Received mine this week for a service address on the Navajo Nation. I imagine the wait is shorter for less populated rural areas, which should correlate with need. My old isp charged $60 a month for 1.5 Mb/s down and 750kb/s up. This should be a great improvement.
My relatives are in a similar situation -- only satellite available in their area, so ~800ms latency and speeds around 1 MBps, but half a mile away there is literally fiber available, so it's going to be a long time before it gets opened up for them because they aren't considered to be in an underserved area.
I've been on it since February of last year. My day job uses a remote desktop and I'm on video conference calls 4+hrs a day. Starlink was unusable until late summer because I would see 50+ outages of 3 seconds or more during the day. (3 second blips are where it seems to really interrupt zoom and vdi)

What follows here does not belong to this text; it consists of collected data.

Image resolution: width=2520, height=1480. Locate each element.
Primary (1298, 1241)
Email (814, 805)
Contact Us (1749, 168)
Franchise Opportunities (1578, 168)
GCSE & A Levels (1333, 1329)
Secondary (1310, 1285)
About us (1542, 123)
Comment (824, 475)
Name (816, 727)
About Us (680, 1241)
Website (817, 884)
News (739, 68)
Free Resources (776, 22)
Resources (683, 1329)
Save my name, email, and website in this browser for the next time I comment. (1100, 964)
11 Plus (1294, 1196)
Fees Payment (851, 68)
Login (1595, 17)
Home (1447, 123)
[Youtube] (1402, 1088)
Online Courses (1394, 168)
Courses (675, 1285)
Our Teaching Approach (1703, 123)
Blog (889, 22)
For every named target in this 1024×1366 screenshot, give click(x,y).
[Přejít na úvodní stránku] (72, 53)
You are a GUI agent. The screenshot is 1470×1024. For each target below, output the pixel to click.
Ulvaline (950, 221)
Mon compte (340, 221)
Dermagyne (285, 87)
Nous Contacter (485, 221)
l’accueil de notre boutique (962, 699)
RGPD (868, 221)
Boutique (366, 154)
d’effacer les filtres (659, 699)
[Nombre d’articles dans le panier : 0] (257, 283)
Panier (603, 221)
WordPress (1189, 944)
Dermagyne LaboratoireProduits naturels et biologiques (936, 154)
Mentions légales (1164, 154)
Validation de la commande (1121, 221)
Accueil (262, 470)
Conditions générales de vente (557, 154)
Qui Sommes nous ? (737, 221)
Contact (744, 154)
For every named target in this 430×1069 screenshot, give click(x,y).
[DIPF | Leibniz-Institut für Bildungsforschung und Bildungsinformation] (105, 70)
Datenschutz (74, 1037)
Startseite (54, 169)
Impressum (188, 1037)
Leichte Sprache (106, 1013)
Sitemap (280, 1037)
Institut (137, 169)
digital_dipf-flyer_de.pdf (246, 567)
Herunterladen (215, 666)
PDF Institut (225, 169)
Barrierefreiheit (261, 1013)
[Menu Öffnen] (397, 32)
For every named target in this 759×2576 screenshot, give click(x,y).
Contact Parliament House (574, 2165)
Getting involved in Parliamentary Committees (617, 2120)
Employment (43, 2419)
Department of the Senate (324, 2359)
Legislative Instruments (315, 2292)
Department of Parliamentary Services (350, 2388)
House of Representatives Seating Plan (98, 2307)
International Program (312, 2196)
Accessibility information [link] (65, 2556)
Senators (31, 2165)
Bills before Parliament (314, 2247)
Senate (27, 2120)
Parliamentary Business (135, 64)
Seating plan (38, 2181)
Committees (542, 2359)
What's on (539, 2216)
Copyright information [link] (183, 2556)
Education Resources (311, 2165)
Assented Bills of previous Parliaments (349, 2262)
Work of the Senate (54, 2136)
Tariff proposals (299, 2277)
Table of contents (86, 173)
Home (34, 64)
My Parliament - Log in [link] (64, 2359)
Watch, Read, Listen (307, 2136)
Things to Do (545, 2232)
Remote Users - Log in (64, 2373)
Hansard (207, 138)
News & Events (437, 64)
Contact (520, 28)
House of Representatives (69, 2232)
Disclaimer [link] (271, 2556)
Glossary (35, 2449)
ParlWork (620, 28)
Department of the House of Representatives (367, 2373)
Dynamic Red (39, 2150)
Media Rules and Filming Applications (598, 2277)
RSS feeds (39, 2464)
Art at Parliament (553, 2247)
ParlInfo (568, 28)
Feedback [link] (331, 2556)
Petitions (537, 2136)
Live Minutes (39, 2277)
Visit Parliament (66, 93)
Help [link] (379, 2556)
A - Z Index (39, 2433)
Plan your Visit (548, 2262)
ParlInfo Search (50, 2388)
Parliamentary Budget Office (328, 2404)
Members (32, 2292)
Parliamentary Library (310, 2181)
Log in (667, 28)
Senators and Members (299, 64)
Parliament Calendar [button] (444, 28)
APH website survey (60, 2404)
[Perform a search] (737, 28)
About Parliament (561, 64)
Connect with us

It really started coming together in the fall and I would say since November it has been very usable. I would say it's easily as stable if not more stable than the 10/.7M dsl it replaces.
This is exactly my experience. Also got it last January or February. I had to keep my DSL line for a few months, but it got good enough for me to finally drop that thing.
The issues I have with connectivity are probably 99% trees.
When I first started it seemed to need a total view of the sky to get consistent. As the software/flotilla have improved vastly, I use it for zoom and once every couple hours of zooming I may risk a 10 second blip.
I think they are getting better software wise of detecting the usable area of visible sky and utilizing satellites better.
I would think more satellites, more tree tolerance. I currently have my dishy too close to the road since I get the best view that way, I might try moving it back to the backyard this spring to see if it can work well there without worrying about teenagers using it for batting practice or some disgruntled cable employee or it getting stolen.
If you have an unobstructed view of the sky, it should be functionally as reliable as cable internet.